使用[mnist](https://www.csie.ntu.edu.tw/~cjlin/libsvmtools/datasets/multiclass.html)手写字符识别数据集训练随机森林分类器,样本数60000,特征数780。RF参数为:随机树 $T=200$,分类候选特征数 $\sqrt{780}$,节点最小样本数5,最大树深度40。将特征重要性的输出值转换为相同分辨率的图像(28x28,780+4,在最后增补了4个0),如下图。可以看到重要特征集中在图像中部,周边的特征重要性非常低,这也符合手写字符训练图像周边像素大多为0的情况。

**多目标回归(Multi-target regression)**
这里多目标指的是回归目标是多维的,一般称为multivariate regression或者multi-target regression。可以将多维目标分解为多个单独的回归问题,即可以对每一维输出输出单独训练一个模型,那么输出有 $N$ 维就要训练 $N$ 个随机森林模型,预测时也要获取多个随机森林的输出。使用随机森林也可以**直接**对多维输出(多目标)进行训练,这里也使用这种方法对多维输出进行预测。

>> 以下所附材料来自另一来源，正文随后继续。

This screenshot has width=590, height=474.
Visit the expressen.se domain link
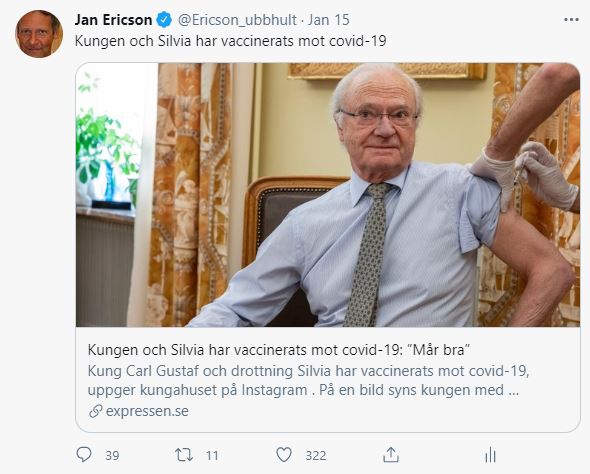coord(147,411)
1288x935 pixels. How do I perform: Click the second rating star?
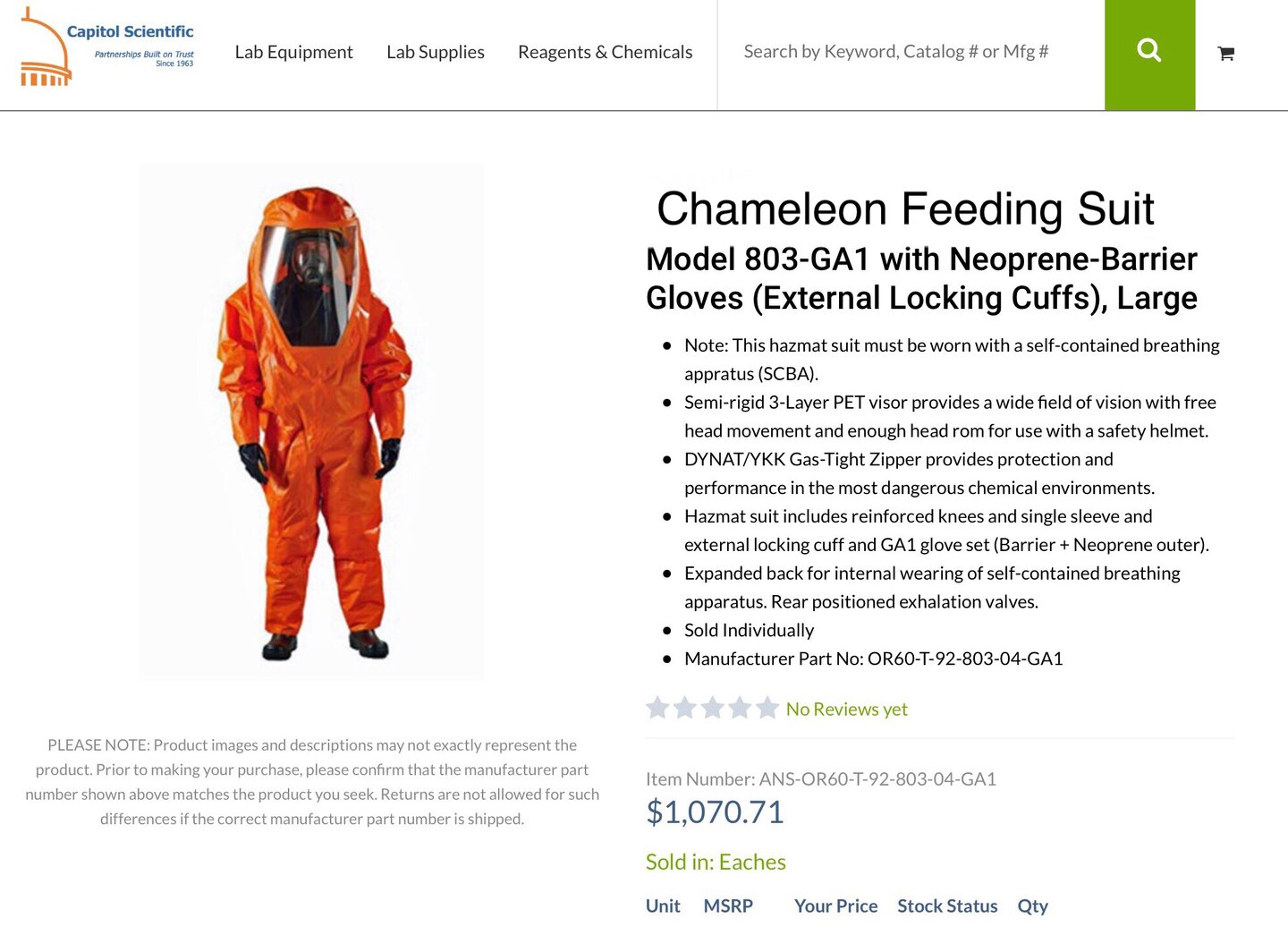[x=685, y=709]
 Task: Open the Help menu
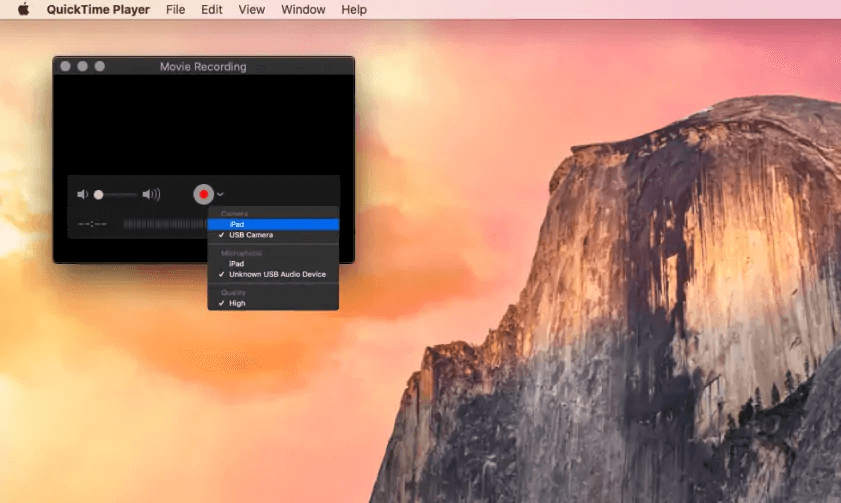point(354,10)
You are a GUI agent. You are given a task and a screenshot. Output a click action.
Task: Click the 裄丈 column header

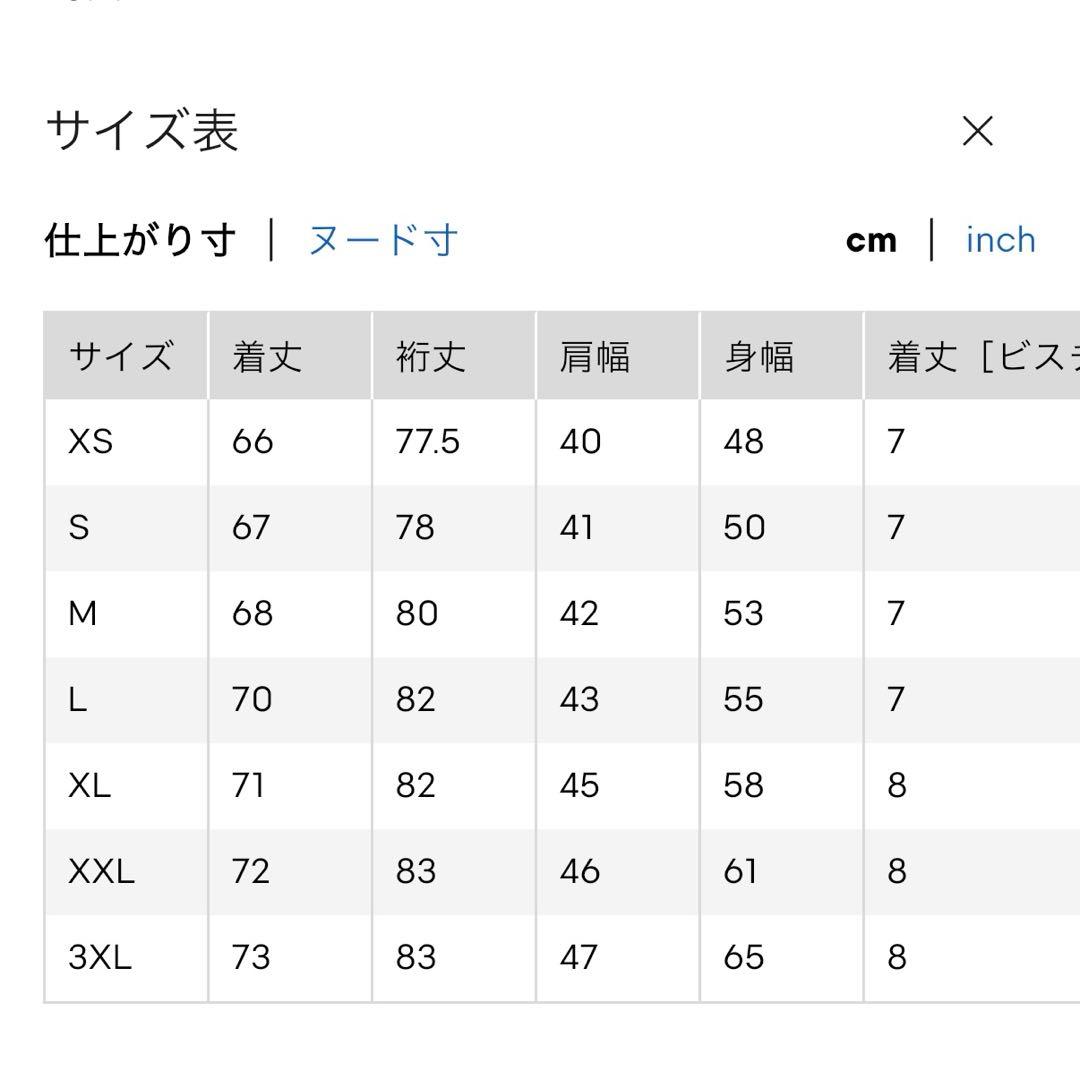pos(431,357)
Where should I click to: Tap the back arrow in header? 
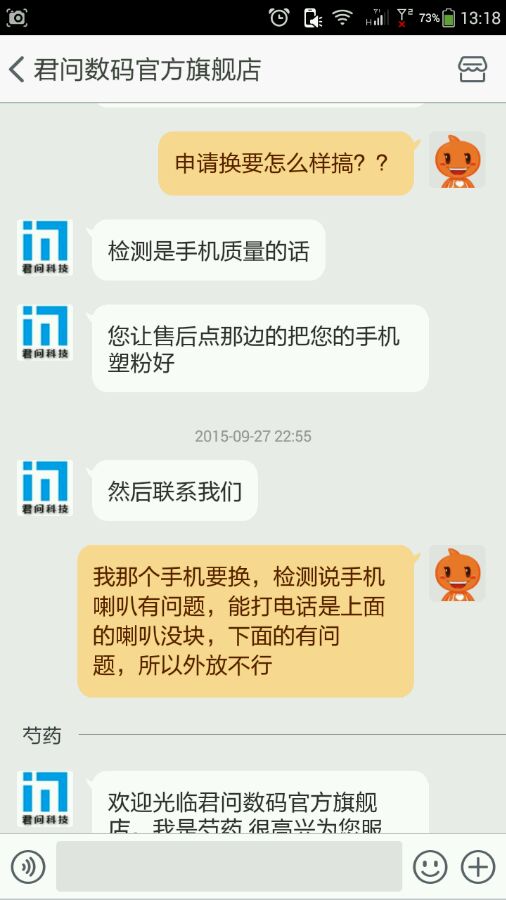click(17, 69)
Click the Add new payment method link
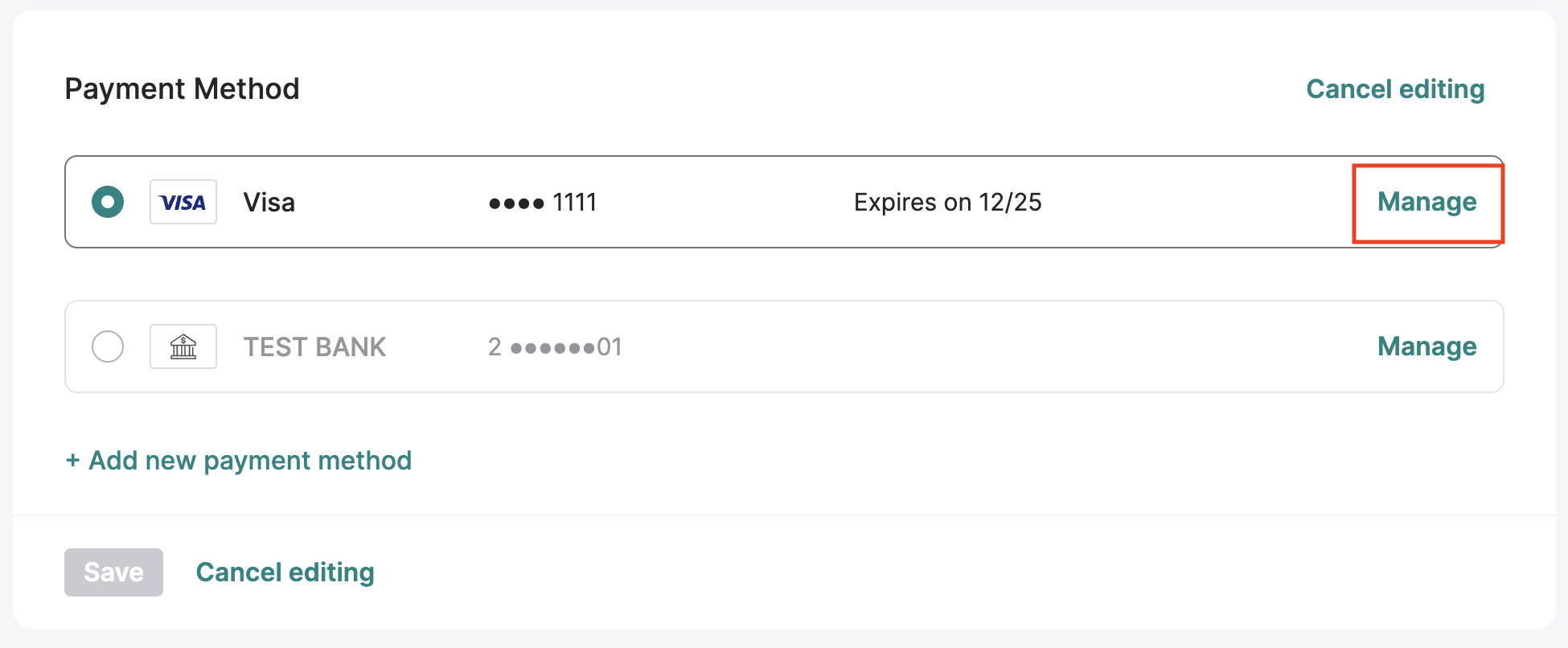1568x648 pixels. pyautogui.click(x=249, y=461)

使用[Tetuan-City-power-consumption](https://archive.ics.uci.edu/ml/datasets/Power+consumption+of+Tetouan+city)数据集来进行试验,原始数据集是通过时间、温度、湿度、风速等6个变量来预测城市3个配电网的能源消耗,即输入6维,输出3维。由于“时间”变量难以使用,所以分解为[*minute,hour,day,month,weekday,weekofyear*] 6个变量,加上原始的5个气象变量,形成新的11维输入。RF参数为[200, 3#, 60, 2](参数含义见4.2节)。由于输出具有明确物理含义,且都是正数,衡量回归准备度的指标不再使用oob-mse,而是使用oob样本的平均偏离度 $\frac {|t_{predict}-t|}{t}$ 。下图反映了当RF中随机树数量增加时,三个输出维度的平均偏离度变化。可以看到随着随机树增加,偏离度呈下降趋势,基本都在200颗树时达到<1.8%的回归准确度。